Selection of F 1 The highest time corresponding epsilon is used as the threshold.
And S4, based on the preset thermotechnical parameters, combining and analyzing the acoustic state and the thermotechnical signal to determine the cavitation detection result of the water supply pump.
And comprehensively analyzing to obtain the real-time running state of the water feeding pump by combining the acoustic digital signal and other thermal parameters related to the running of the water feeding pump from the SIS data server, and judging whether the water feeding pump generates cavitation.
In another embodiment, as shown in fig. 7, after determining the cavitation detection result of the feed water pump, the cavitation detection result is transmitted to the terminal.
And S5, sending the cavitation detection result to the terminal.
The terminals may include forms of terminal workstations and mobile terminals.
The water feed pump cavitation detection method provided by the embodiment of the application utilizes the sound sensor to detect the sound of the operation process of the water feed pump, filters and processes the detected sound signal, and combines the heat parameters in the operation of the water feed pump to judge whether the water feed pump generates cavitation, can send out early warning information to the cavitation phenomenon generated in the operation of the water feed pump, prompts the operator, changes the operation condition of the water feed pump, and avoids cavitation damage in the operation of the water feed pump.
It is noted that, herein, relational terms such as first and second, and the like may be used solely to distinguish one entity or action from another entity or action without necessarily requiring or implying any actual such relationship or order between such entities or actions. Also, the terms "comprises," "comprising," or any other variation thereof, are intended to cover a non-exclusive inclusion, such that a process, method, article, or apparatus that comprises a list of elements does not include only those elements but may include other elements not expressly listed or inherent to such process, method, article, or apparatus.
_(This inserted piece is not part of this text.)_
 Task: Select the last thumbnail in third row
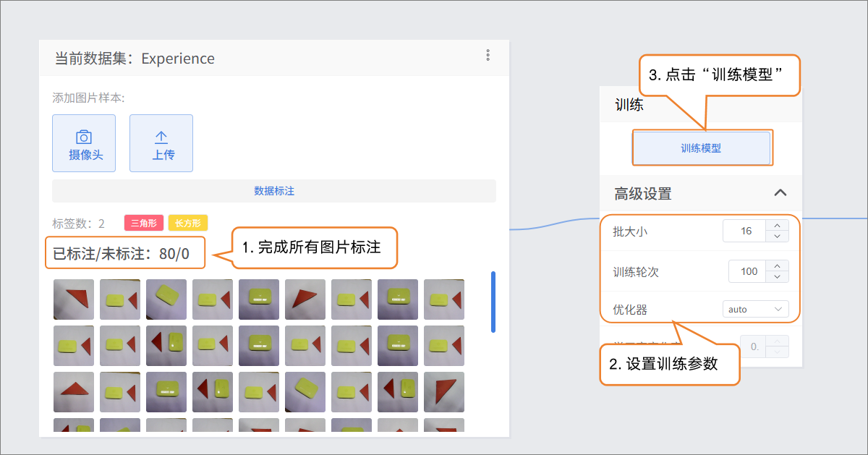(444, 392)
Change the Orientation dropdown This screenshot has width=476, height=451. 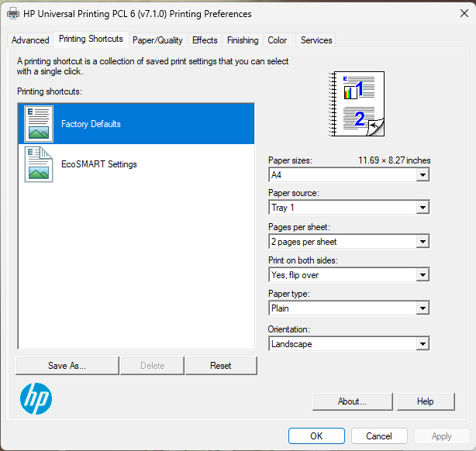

Without further limitation, an element defined by the phrase "comprising an … …" does not exclude the presence of other identical elements in the process, method, article, or apparatus that comprises the element.
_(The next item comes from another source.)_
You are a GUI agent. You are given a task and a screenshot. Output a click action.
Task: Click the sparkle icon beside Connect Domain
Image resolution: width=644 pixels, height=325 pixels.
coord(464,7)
The logic and/or steps represented in the flowcharts or otherwise described herein, such as an ordered listing of executable instructions that can be considered to implement logical functions, can be embodied in any computer-readable medium for use by or in connection with an instruction execution system, apparatus, or device, such as a computer-based system, processor-containing system, or other system that can fetch the instructions from the instruction execution system, apparatus, or device and execute the instructions. For the purposes of this description, a "computer-readable medium" can be any means that can contain, store, communicate, propagate, or transport the program for use by or in connection with the instruction execution system, apparatus, or device. More specific examples (a non-exhaustive list) of the computer-readable medium would include the following: an electrical connection (electronic device) having one or more wires, a portable computer diskette (magnetic device), a Random Access Memory (RAM), a read-only memory (ROM), an erasable programmable read-only memory (EPROM or flash memory), an optical fiber device, and a portable compact disc read-only memory (CDROM). Additionally, the computer-readable medium could even be paper or another suitable medium upon which the program is printed, as the program can be electronically captured, via for instance optical scanning of the paper or other medium, then compiled, interpreted or otherwise processed in a suitable manner if necessary, and then stored in a computer memory.
It should be understood that portions of the present application may be implemented in hardware, software, firmware, or a combination thereof. In the above embodiments, the various steps or methods may be implemented in software or firmware stored in memory and executed by a suitable instruction execution system. For example, if implemented in hardware, as in another embodiment, any one or combination of the following techniques, which are known in the art, may be used: a discrete logic circuit having a logic gate circuit for implementing a logic function on a data signal, an application specific integrated circuit having an appropriate combinational logic gate circuit, a Programmable Gate Array (PGA), a Field Programmable Gate Array (FPGA), or the like.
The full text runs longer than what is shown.